The Problem with Blind Faith
By Ken Burrows
When people operate on blind faith, sometimes that can end up being . . . too blind. Especially when it does not consider countervailing evidence. Case in point is an assertion made by a noted Christian author at a recent Colorado Springs suicide prevention event. While both professional and lay people suggest varied solutions to rising suicide rates in the state, this author held that people thinking of ending their life need to turn to the church “because it’s the only place the answers are going to come from.”
But in fact the church is not the “only” place with answers. For many it is not an effective answer at all. Because the relationship between suicide, religious belief, and church attendance is highly nuanced, as shown by an exhaustive review of 10 years of literature on the subject by the National Institutes of Health (NIH).
“Although religion is reported to be protective against suicide, the empirical evidence is inconsistent,” the NIH discovered. “We found that religious affiliation does not necessarily protect against suicidal ideation, but does protect against suicide attempts.” However, the agency also noted that even this latter protection is variable among diverse faiths. It may depend on cultural aspects of religious affiliation — such as how well accepted a particular religion is in society and how much the social aspects of churchgoing, rather than religious belief per se, provide that protection. “After adjusting for social support measures,” NIH said, “religious service attendance is not especially protective against suicidal ideation.”

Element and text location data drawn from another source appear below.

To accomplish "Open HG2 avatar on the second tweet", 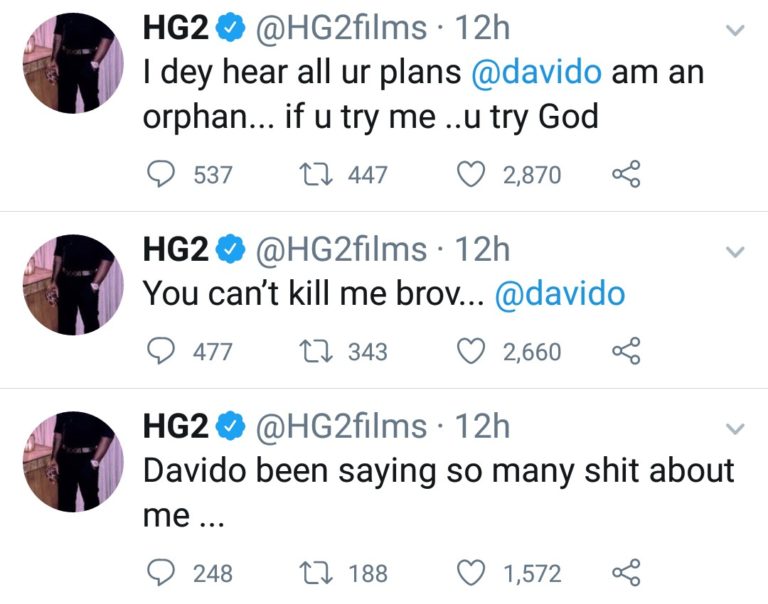I will pos(73,285).
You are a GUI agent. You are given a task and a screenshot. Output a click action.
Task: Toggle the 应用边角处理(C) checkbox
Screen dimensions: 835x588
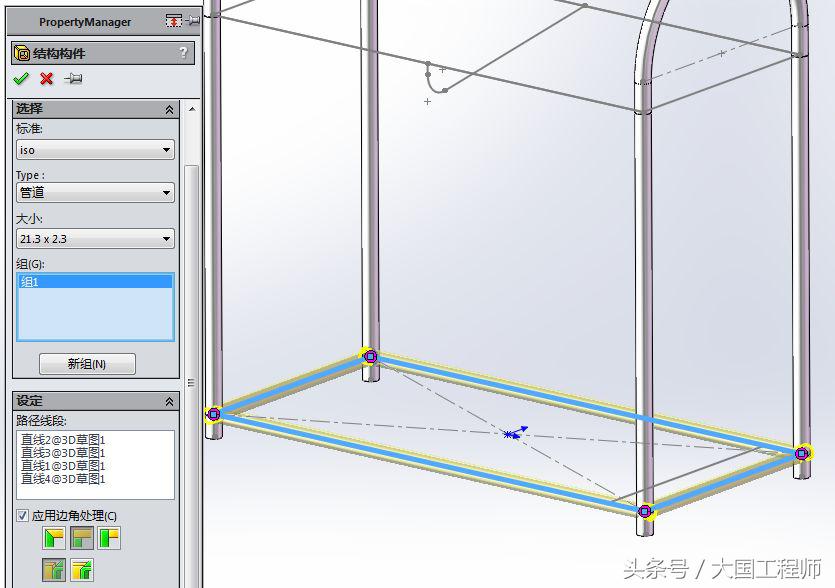point(22,517)
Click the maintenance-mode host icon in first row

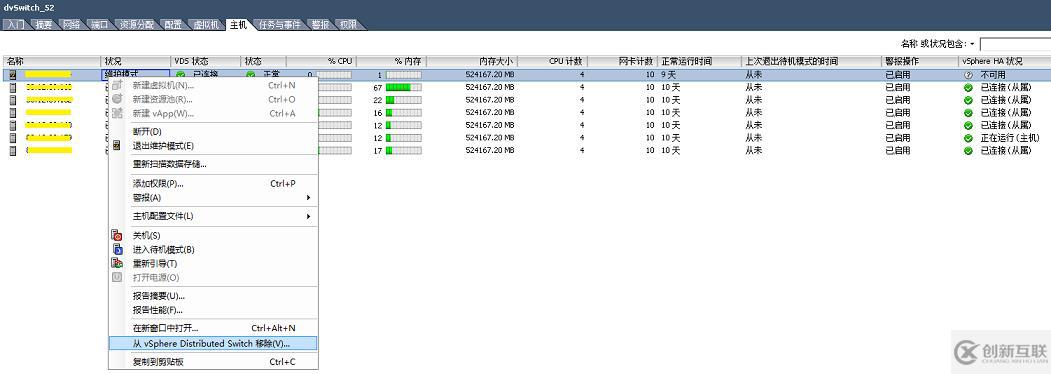(x=13, y=74)
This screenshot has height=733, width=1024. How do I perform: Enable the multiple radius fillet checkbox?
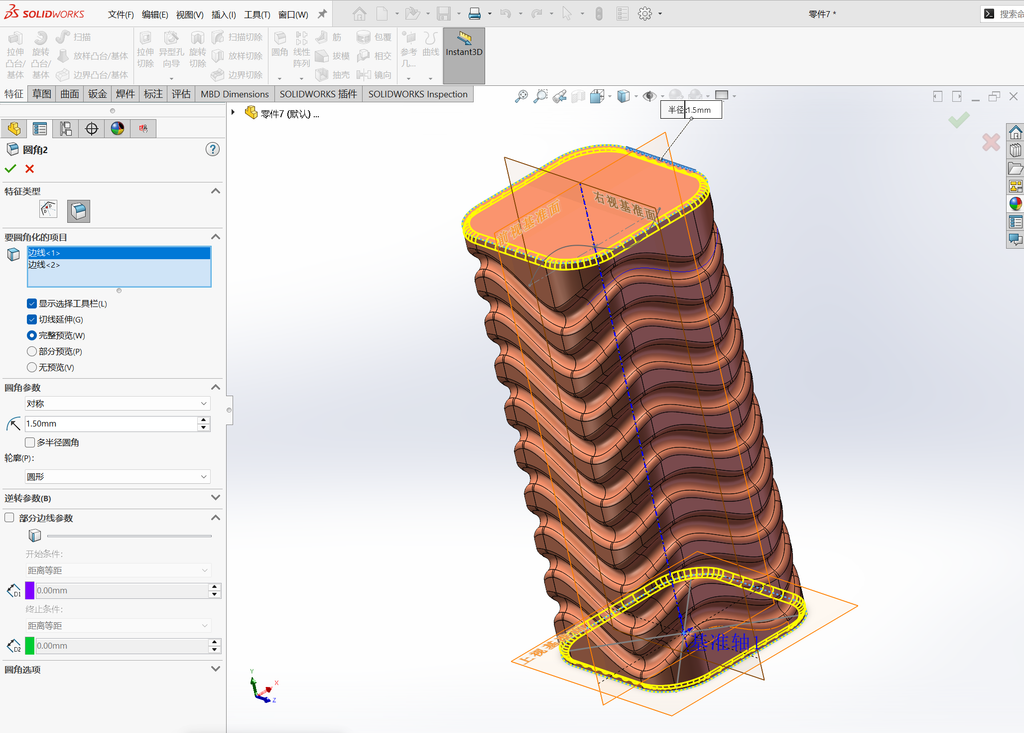click(x=29, y=442)
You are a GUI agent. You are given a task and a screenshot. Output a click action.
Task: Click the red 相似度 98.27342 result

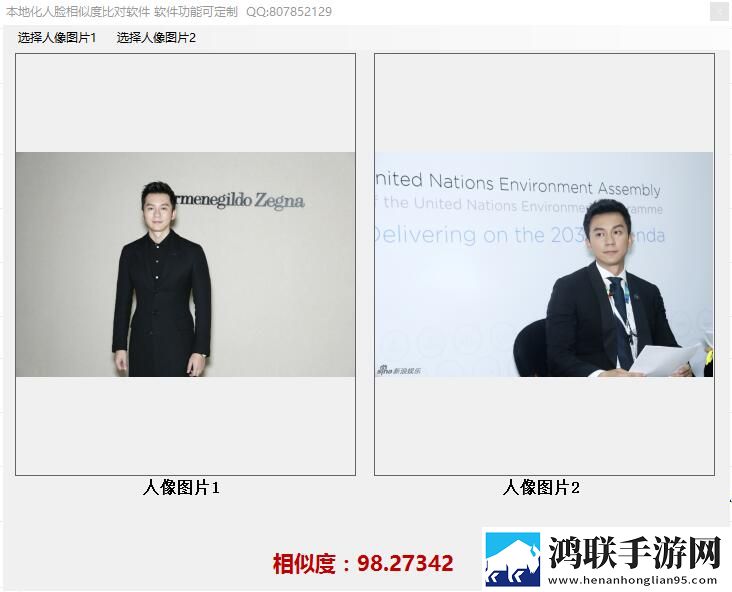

The NIH said the reviewed studies also suggest a potential negative effect of religion on suicide, such as when people in certain crises find religion making them feel guilty, distant from God, or abandoned. “Before assuming religious affiliation is protective, one must consider the culture-specific implications of affiliating with a particular religion,” the NIH observed. “In some places the affiliation might connect the person with community resources, while elsewhere the affiliation could isolate the person.”
There is also the fact that suicide rates among LGBTQ persons are disturbingly high, which is believed to be related to these populations being regularly demeaned and ostracized. That form of isolation and denigration often comes at the hands of conservative churches. If such maligned persons happen to be religious themselves, they can feel all the more abandoned and potentially suicidal.
The NIH went on to also note that causality cannot be inferred between churchgoing and suicide potential. Rather than assuming church attendance is what is helping a particular person to cope, it could be that a person who is already coping and functioning well is better able to maintain a social routine like church attendance. Here the cause-effect dynamic is essentially reversed.
Why does all this matter? Because if one makes a blind faith assumption that “only” the church has the answer to rising suicide numbers, then a person in crisis may seek help only there while other effective answers get overlooked. Answers like professional mental health interventions such a person might actually need. Or even practical answers like promoting community cohesion, encouraging simple acts of kindness, showing compassion and generosity, and especially taking care to look out for others. None of these require church affiliation. Instead of being limited by blind faith, they broaden the range of potential answers to stemming the suicide tide.
Published in the October 4, 2023 edition of the Freethinkers of Colorado Springs Freethought Views column in the Colorado Springs Independent with the quotation below.
"A faith that cannot survive collision with the truth is not worth many regrets."